**Stored data**:
▽

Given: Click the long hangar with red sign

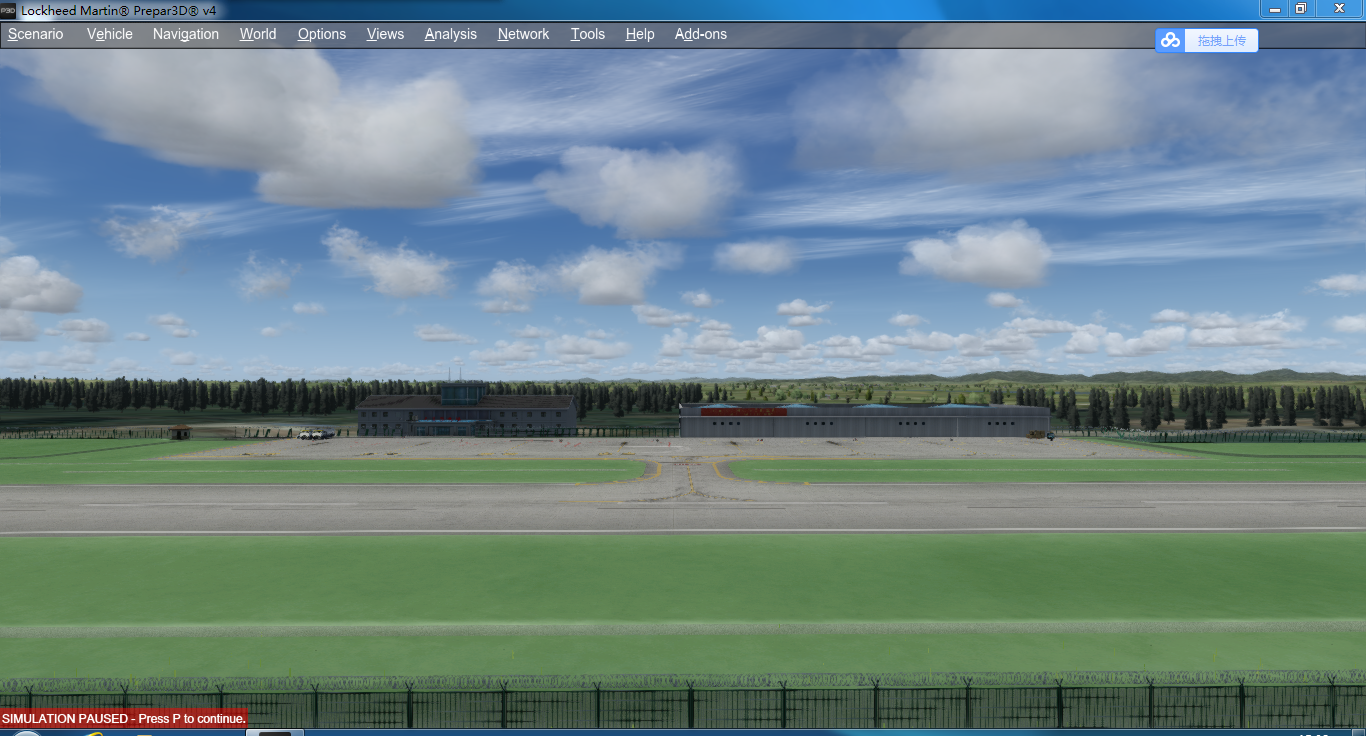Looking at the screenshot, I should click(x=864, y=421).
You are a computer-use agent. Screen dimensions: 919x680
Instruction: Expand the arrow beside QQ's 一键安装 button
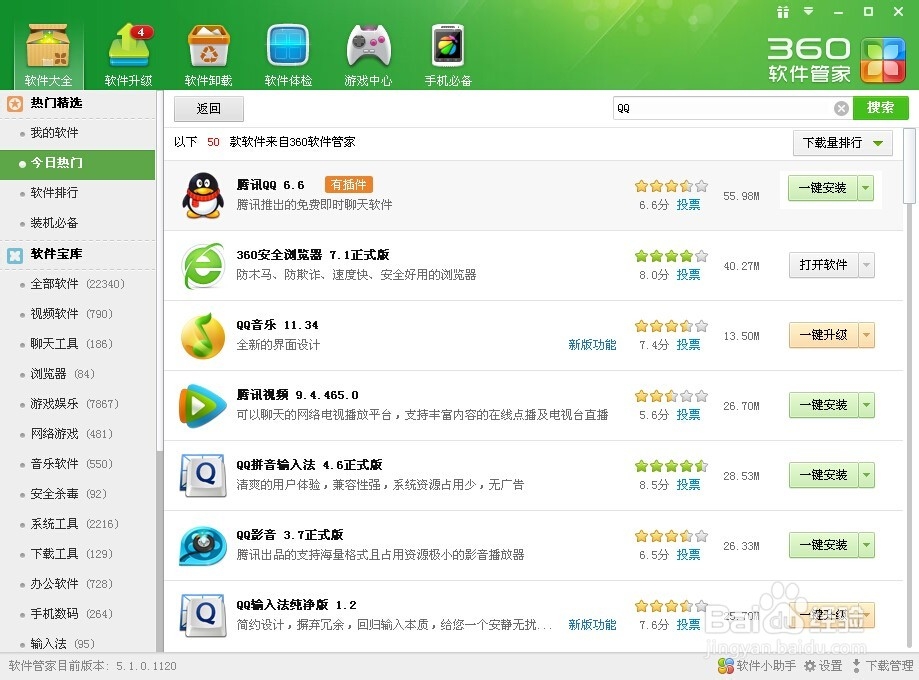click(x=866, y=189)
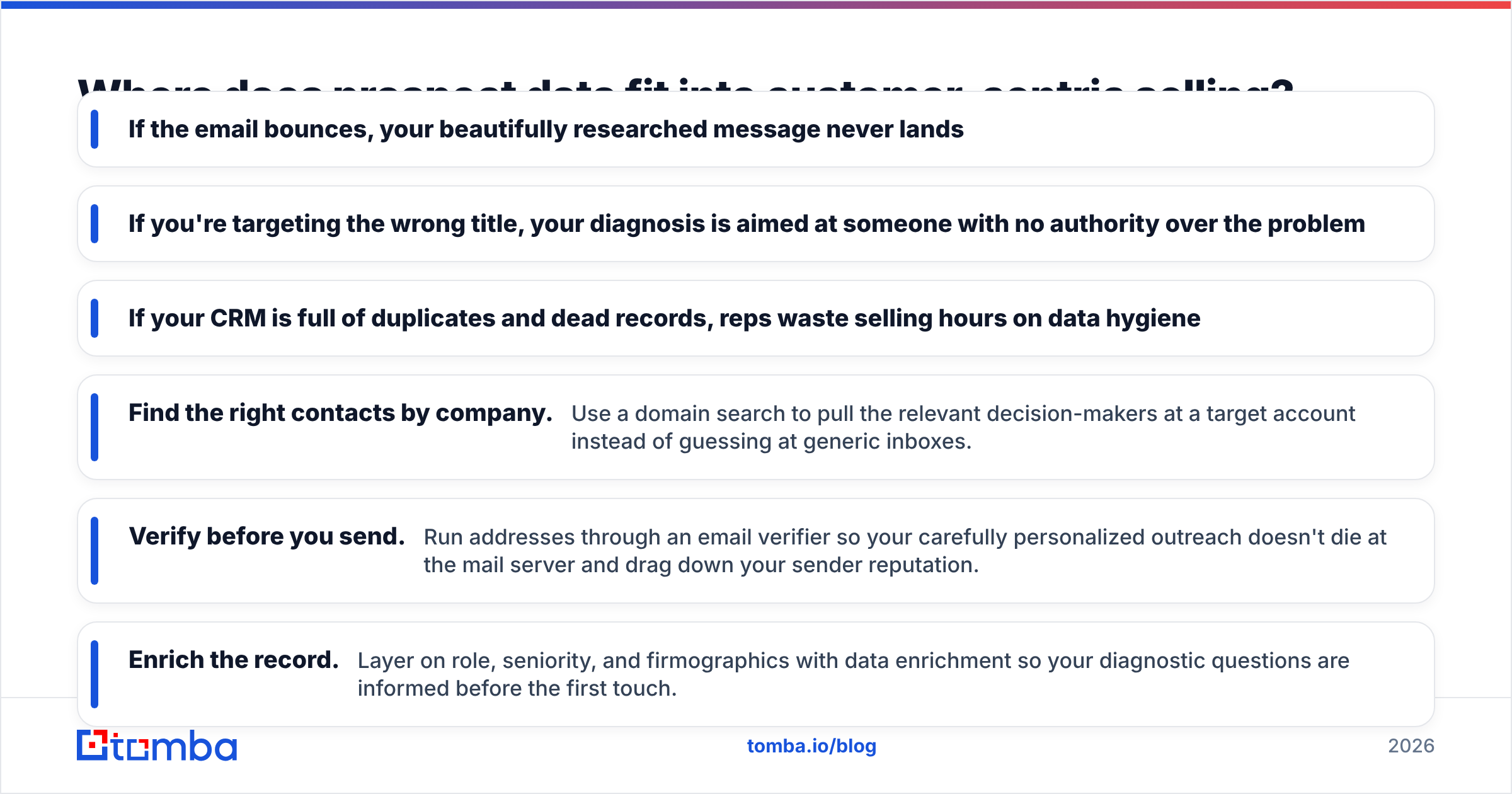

△

**Directive**: Copy out every one of the items above word for word, leaving out the pictures.

**Response below**:
Given: Click the long hangar with red sign

Looking at the screenshot, I should click(x=864, y=421).
You are a computer-use agent. Screen dimensions: 919x680
Instruction: Expand the arrow beside QQ's 一键安装 button
click(x=866, y=189)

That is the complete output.